[Exercise requirements] Reproduce every line of the records below verbatim, without the pictures.

[Task material]
* start *
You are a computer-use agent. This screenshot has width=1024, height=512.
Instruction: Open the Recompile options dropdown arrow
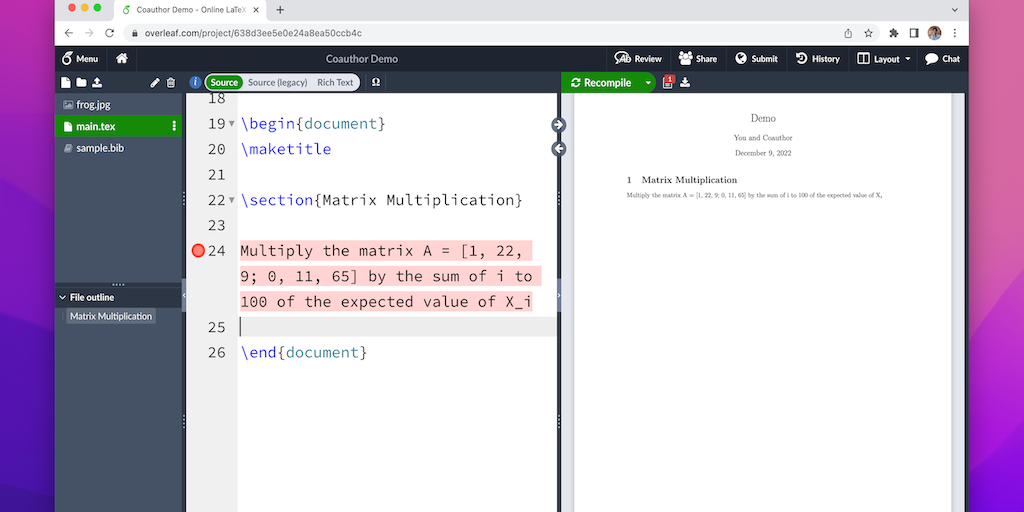[x=648, y=83]
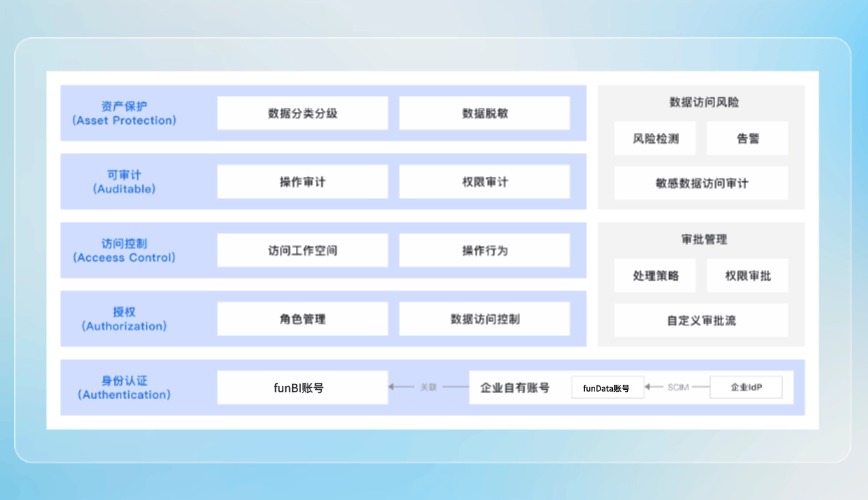Click the 权限审计 block
The height and width of the screenshot is (500, 868).
[484, 182]
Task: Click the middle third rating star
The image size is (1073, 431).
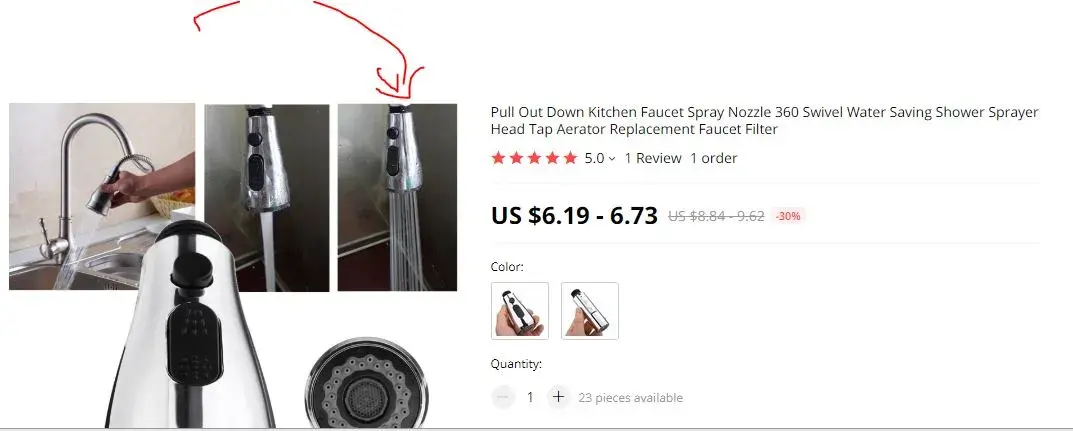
* end *
[Response for this exercise]
You are a computer-use agent. This screenshot has width=1024, height=512.
Instruction: Open the Recompile options dropdown arrow
[x=648, y=83]
Click the 权限审计 block
The height and width of the screenshot is (500, 868).
[484, 182]
Task: Click the middle third rating star
The image size is (1073, 431).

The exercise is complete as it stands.